Trotz der Hinweise darauf, dass Verhaltensdispositionen bereits bei der Geburt vorhanden sind, hat das Gehirn selbst schablonenartige Eigenschaften (5). Dieses Phänomen wurde am ausführlichsten für kortikale Zellen untersucht, die zunächst nicht wissen, was sie tun sollen, sondern eine Beziehung zu benachbarten Zellen entwickeln und am stärksten auf diejenigen reagieren, die sie am meisten stimulieren. Das bedeutet, dass, wenn eine Person einen Finger verliert, die Teile des Kortex, die diesen Finger repräsentiert haben, wahrscheinlich anfangen werden, auf den Input eines anderen Fingers zu reagieren.
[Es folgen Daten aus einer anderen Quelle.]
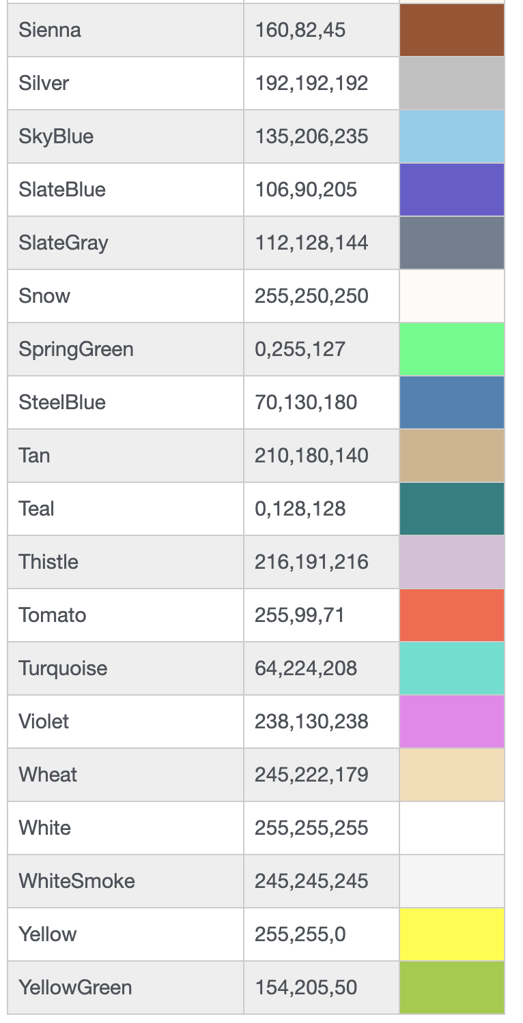Click the WhiteSmoke name text
Image resolution: width=523 pixels, height=1023 pixels.
point(76,881)
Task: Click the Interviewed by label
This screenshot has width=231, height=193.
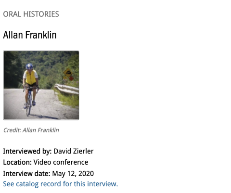Action: 27,151
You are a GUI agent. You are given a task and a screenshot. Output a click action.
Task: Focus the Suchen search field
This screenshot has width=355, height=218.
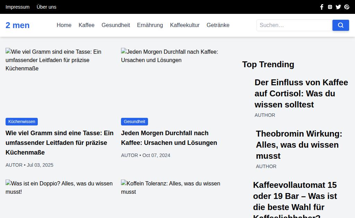point(294,25)
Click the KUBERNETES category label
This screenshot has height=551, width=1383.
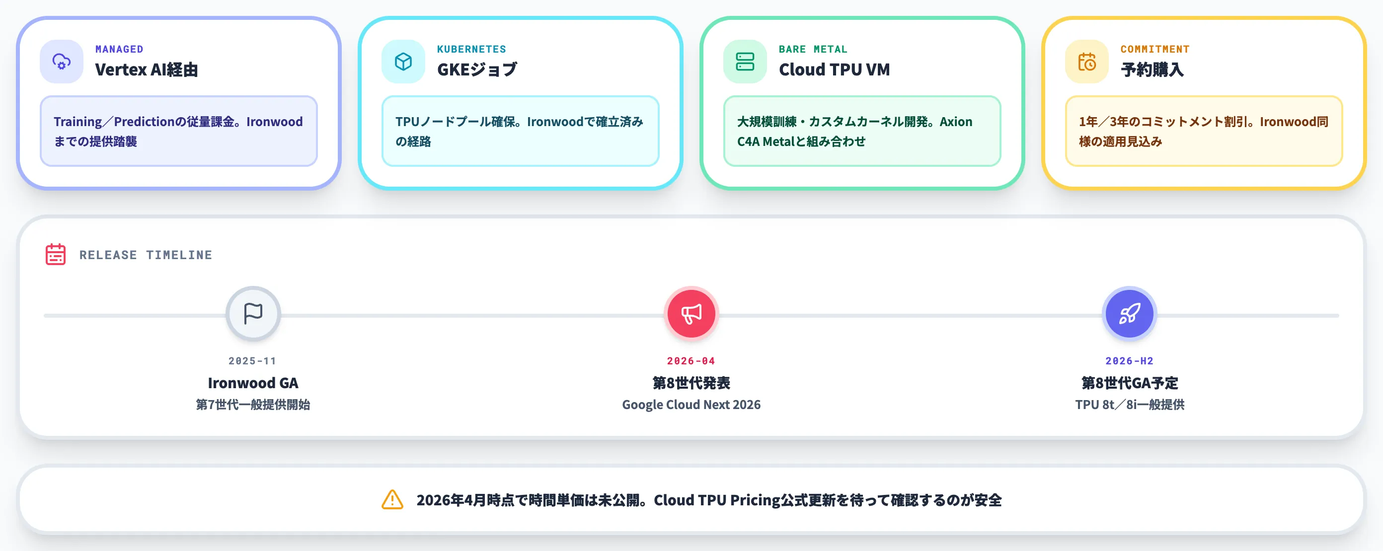(x=471, y=49)
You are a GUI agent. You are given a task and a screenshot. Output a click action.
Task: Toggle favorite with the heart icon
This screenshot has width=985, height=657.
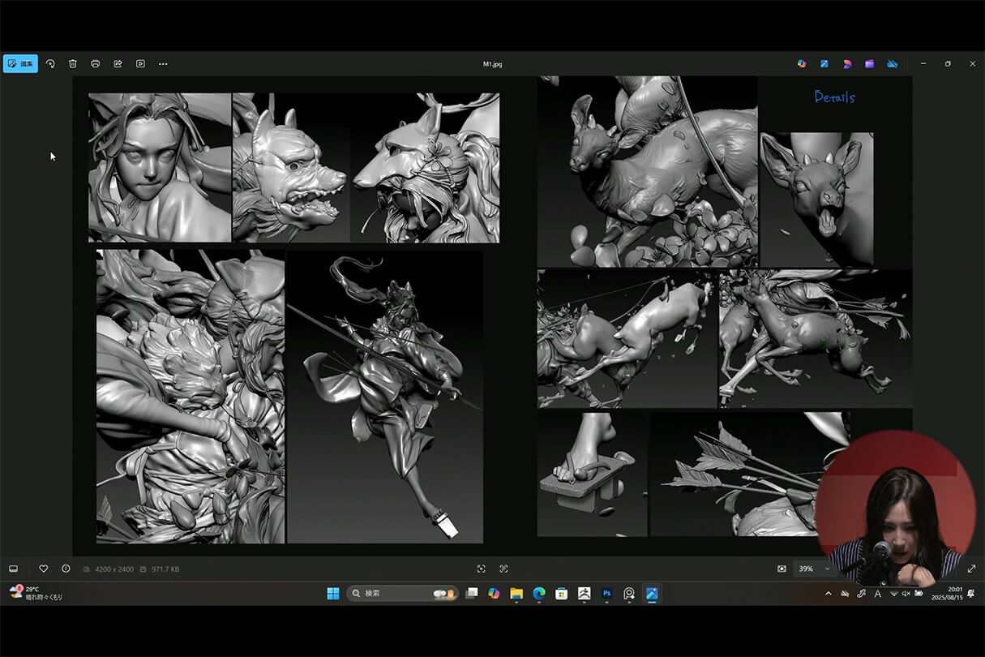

Die inhärente Veränderbarkeit oder Plastizität von Gehirnzellen wurde mit einer leeren Tafel verglichen, auf die sensorischer und motorischer Input geschrieben wird. Manchmal wird diese Information gelöscht, so dass etwas anderes an ihre Stelle geschrieben werden kann.
Wer hat also recht?
Die historischen Bruchlinien in der Psychologie liegen zwischen dem Modell der leeren Tafel der Behavioristen und dem entgegengesetzten Extrem, das von vielen Evolutionspsychologen favorisiert wird.
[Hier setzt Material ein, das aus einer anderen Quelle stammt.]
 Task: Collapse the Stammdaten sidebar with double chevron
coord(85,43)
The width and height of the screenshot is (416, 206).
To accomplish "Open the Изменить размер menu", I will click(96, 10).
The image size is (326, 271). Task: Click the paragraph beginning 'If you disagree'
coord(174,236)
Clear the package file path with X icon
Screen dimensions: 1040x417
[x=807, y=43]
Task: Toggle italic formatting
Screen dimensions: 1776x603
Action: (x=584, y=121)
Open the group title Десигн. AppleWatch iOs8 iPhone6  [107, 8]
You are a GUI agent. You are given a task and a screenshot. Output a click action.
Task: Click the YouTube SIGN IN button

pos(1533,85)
Beide Extreme scheinen falsch zu sein. Wir wissen zum Beispiel, dass Persönlichkeitsmerkmale entgegen der behavioristischen Sichtweise stark vom Genotyp beeinflusst werden. Einige plausible Mechanismen, durch die dies geschieht, sind beschrieben worden, wie z.B. die genetische Modifikation der Anzahl von Neurotransmitter-Rezeptoren.
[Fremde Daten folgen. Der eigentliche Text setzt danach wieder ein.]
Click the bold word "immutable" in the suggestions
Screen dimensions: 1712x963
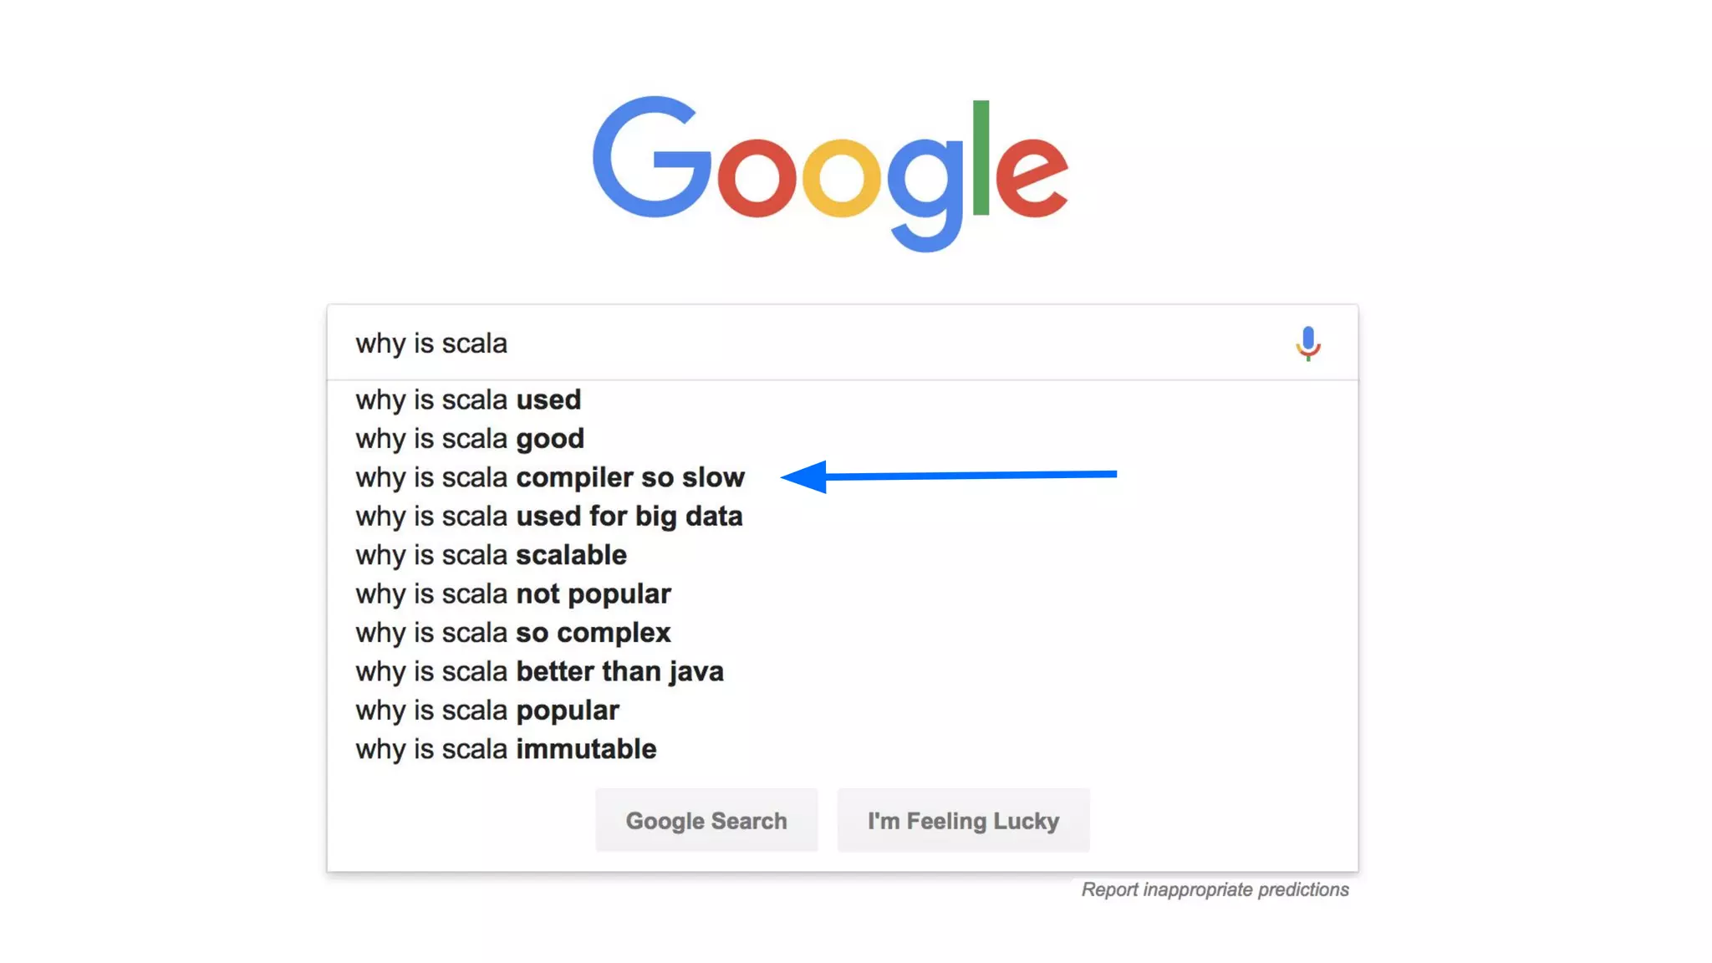coord(586,749)
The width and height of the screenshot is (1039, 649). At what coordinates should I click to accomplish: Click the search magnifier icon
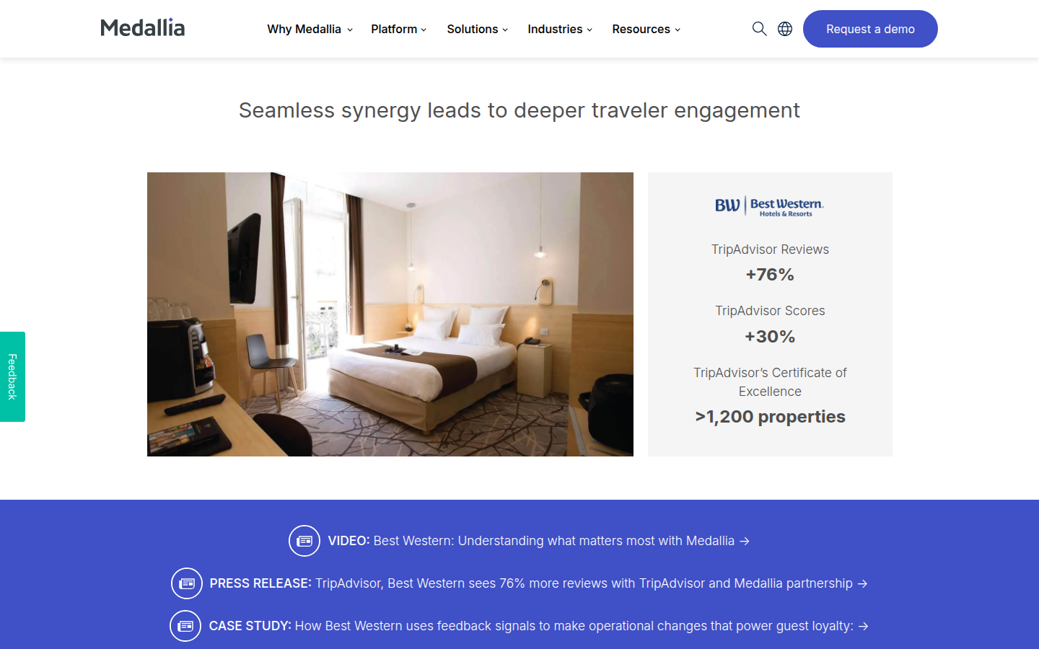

Auf der anderen Seite, je mehr wir über das Gehirn entdecken, desto mehr sind wir beeindruckt von seiner Fähigkeit, auf wechselnde sensorische Inputs zu reagieren. Es ist also ziemlich unplausibel, dass Menschen mit einem voll funktionsfähigen, genetisch festgelegten Gehirn-„Programm“ geboren werden, das einige darwinistische Probleme löst, wie z.B. das Verhindern von ehelicher Untreue.
Das Gehirn ist bei der Geburt vielleicht nicht völlig leer, aber es ist auch nicht völlig programmiert. Es ist eine interessante Mischung aus Skript und Improvisation.